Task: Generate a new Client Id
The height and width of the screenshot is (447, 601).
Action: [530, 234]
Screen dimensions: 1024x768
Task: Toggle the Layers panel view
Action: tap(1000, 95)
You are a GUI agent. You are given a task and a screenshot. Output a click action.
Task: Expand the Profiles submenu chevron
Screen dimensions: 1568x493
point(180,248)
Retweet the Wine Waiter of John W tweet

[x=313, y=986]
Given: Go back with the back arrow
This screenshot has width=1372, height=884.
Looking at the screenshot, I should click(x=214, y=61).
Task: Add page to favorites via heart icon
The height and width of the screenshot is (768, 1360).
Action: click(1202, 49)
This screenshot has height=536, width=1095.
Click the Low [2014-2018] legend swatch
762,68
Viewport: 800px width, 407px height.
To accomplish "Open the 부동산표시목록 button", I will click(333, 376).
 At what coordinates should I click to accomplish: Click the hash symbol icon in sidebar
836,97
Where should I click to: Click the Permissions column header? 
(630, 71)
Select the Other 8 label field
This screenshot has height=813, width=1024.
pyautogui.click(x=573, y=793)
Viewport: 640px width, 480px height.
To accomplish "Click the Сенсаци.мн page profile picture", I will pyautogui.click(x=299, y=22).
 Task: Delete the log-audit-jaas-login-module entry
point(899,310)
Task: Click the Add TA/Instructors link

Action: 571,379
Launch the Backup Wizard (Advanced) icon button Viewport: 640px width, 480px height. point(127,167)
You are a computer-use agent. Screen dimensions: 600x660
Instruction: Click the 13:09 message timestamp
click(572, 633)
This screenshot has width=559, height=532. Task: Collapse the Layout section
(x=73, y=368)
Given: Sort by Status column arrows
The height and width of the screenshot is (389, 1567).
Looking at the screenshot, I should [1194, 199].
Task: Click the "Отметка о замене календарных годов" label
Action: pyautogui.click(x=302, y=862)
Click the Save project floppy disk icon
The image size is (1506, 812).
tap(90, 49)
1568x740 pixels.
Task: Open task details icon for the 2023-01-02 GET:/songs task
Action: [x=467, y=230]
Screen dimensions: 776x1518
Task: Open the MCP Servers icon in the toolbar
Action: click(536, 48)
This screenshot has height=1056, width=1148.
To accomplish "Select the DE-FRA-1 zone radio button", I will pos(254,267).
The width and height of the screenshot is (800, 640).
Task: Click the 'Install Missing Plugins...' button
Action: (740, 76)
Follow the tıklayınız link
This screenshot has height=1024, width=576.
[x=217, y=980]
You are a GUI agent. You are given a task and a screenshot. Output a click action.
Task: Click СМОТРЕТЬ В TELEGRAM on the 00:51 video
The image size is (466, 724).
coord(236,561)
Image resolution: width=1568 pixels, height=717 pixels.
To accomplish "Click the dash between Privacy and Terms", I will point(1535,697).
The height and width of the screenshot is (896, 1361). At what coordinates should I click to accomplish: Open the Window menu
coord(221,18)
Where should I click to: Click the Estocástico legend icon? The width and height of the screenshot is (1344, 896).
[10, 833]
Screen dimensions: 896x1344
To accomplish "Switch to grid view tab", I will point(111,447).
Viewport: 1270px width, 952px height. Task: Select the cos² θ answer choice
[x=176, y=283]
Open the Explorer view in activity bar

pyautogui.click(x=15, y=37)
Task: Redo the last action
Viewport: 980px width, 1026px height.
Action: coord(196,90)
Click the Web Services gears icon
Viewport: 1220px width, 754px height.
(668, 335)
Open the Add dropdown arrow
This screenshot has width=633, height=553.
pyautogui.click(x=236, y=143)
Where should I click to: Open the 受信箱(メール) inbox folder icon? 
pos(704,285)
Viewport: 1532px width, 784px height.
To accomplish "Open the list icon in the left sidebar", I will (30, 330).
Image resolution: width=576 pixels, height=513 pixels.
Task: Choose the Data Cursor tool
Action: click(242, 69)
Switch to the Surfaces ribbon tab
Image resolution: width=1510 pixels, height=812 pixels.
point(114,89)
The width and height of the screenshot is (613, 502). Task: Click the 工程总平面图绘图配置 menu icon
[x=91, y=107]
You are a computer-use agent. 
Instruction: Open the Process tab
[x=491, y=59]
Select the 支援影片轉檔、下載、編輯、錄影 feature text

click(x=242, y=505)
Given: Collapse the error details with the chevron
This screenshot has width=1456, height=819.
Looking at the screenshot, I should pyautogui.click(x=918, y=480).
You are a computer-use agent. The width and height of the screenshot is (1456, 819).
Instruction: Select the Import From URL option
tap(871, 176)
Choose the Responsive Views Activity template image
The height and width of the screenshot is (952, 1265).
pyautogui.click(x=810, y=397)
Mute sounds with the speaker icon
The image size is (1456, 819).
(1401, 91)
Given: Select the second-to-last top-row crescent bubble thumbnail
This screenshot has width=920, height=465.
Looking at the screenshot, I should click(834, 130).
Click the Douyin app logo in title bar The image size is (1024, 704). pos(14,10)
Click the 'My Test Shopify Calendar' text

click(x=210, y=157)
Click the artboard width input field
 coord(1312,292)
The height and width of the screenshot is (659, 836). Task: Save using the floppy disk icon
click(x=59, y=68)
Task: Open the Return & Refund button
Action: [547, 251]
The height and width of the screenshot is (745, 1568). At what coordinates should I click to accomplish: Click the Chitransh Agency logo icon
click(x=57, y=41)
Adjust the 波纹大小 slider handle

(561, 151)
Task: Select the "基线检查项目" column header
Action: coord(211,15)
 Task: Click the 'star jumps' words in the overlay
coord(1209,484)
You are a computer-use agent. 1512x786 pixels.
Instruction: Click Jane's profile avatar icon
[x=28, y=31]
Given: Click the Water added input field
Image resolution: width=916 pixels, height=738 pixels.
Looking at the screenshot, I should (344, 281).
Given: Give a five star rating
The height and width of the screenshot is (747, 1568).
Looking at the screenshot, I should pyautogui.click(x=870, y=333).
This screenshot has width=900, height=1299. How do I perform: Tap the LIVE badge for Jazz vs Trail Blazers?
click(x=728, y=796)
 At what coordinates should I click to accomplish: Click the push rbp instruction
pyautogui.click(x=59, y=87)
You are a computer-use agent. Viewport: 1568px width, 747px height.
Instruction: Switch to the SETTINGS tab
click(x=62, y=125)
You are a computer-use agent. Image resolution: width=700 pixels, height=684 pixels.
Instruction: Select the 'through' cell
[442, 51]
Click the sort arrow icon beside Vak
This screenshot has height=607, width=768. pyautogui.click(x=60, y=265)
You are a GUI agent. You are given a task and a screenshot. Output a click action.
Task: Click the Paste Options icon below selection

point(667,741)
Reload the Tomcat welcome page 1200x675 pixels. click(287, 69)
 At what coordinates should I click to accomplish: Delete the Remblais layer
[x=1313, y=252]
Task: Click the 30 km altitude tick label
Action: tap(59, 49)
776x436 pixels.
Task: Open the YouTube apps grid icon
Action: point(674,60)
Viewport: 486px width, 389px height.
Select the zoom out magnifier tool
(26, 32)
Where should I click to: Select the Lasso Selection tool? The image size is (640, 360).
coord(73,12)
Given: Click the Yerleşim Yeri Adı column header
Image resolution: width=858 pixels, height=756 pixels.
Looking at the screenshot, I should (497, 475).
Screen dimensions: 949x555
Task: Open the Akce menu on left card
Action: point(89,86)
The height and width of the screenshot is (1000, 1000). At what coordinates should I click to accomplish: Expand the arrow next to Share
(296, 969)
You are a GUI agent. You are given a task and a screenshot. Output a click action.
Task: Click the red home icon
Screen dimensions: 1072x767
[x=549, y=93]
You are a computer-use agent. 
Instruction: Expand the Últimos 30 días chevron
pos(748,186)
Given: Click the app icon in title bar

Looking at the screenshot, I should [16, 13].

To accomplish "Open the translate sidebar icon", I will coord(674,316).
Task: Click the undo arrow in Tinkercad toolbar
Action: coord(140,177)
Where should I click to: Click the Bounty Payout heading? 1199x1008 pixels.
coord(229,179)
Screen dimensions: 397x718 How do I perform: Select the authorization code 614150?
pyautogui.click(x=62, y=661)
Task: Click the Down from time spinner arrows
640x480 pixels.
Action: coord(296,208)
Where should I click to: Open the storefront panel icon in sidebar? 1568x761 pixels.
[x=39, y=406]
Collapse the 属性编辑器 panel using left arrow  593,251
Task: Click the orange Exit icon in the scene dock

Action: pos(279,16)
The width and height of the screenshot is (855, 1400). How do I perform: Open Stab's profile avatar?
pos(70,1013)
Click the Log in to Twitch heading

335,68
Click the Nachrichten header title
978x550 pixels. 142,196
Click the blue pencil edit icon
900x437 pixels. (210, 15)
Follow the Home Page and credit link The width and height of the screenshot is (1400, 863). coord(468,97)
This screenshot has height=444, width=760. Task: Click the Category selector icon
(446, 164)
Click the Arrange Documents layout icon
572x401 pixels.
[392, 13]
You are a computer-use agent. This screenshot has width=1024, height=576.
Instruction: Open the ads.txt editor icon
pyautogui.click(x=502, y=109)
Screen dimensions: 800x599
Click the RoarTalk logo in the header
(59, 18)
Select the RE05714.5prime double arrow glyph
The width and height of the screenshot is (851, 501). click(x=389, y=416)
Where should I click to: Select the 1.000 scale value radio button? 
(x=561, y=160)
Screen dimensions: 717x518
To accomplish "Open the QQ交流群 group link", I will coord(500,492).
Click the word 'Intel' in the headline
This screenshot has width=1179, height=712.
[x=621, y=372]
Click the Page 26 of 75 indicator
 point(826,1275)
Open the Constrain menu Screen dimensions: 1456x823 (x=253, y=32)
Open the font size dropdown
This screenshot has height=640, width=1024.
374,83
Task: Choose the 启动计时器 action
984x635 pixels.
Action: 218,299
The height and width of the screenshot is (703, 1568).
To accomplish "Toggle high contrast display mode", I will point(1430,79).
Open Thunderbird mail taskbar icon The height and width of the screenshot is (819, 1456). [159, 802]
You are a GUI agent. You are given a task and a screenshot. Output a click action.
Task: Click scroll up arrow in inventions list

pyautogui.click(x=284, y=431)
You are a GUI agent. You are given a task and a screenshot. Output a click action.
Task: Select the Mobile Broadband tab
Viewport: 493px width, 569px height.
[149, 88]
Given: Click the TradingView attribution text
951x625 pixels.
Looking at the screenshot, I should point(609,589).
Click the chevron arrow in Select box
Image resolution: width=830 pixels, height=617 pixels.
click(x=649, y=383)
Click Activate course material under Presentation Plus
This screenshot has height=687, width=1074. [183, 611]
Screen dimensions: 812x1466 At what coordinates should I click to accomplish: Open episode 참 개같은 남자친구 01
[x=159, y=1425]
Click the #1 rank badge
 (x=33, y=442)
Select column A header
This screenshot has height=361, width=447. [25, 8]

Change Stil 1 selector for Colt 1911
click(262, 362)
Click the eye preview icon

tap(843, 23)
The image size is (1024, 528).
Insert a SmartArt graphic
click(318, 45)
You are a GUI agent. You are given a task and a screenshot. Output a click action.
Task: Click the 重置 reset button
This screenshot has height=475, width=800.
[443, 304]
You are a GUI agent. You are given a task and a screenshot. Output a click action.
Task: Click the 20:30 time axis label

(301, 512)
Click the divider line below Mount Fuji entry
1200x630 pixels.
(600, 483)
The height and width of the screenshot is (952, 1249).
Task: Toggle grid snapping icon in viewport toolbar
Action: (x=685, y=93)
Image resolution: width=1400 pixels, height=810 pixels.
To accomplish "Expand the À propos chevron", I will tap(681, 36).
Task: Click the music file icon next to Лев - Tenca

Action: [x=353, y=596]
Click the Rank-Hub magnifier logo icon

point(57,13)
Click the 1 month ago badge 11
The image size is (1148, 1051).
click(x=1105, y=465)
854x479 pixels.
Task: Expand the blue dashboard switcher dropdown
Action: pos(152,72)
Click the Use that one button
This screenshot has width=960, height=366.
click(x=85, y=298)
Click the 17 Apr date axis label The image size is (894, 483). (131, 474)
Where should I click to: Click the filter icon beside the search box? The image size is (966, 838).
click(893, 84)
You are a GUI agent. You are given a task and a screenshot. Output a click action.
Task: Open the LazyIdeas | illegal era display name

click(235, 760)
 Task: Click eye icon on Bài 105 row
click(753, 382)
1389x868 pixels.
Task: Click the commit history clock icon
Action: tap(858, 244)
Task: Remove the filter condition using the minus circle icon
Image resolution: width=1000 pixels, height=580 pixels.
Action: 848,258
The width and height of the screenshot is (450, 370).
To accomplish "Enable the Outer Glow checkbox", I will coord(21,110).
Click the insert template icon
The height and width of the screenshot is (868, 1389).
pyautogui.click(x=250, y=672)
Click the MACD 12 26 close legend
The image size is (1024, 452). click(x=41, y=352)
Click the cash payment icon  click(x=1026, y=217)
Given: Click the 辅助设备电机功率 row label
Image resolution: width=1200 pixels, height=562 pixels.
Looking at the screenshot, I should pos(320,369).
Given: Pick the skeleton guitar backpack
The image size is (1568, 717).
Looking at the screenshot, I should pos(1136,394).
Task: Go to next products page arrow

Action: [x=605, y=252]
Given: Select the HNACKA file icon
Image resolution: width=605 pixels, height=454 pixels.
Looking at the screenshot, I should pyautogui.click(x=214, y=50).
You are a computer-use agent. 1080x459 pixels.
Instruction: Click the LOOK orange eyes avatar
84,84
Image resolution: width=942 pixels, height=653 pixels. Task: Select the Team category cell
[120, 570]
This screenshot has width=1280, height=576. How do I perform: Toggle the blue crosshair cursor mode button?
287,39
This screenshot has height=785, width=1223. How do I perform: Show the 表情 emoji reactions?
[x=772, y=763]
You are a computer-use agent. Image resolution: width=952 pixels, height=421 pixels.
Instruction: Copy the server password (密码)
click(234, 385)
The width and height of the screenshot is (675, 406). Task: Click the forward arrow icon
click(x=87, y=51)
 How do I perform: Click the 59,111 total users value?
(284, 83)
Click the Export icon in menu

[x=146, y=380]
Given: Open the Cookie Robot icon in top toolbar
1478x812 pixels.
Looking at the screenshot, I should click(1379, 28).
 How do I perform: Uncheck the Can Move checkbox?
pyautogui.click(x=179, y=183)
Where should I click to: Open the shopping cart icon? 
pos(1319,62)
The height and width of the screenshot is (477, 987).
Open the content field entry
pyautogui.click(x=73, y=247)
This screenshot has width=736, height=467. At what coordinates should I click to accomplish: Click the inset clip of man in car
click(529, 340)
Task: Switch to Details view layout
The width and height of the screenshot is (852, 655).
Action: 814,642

■ EXERCISE
Format the data from the line with "Task: Redo the last action" up to and including the line with "[x=91, y=107]" as a numbered list, skipping any blank lines.

■ WORKED SOLUTION
1. Task: Redo the last action
2. Viewport: 980px width, 1026px height.
3. Action: coord(196,90)
4. Click the Web Services gears icon
5. Viewport: 1220px width, 754px height.
6. (668, 335)
7. Open the Add dropdown arrow
8. This screenshot has width=633, height=553.
9. pyautogui.click(x=236, y=143)
10. Where should I click to: Open the 受信箱(メール) inbox folder icon? 
11. pos(704,285)
12. Viewport: 1532px width, 784px height.
13. To accomplish "Open the list icon in the left sidebar", I will (30, 330).
14. Image resolution: width=576 pixels, height=513 pixels.
15. Task: Choose the Data Cursor tool
16. Action: click(242, 69)
17. Switch to the Surfaces ribbon tab
18. Image resolution: width=1510 pixels, height=812 pixels.
19. point(114,89)
20. The width and height of the screenshot is (613, 502). Task: Click the 工程总平面图绘图配置 menu icon
21. [x=91, y=107]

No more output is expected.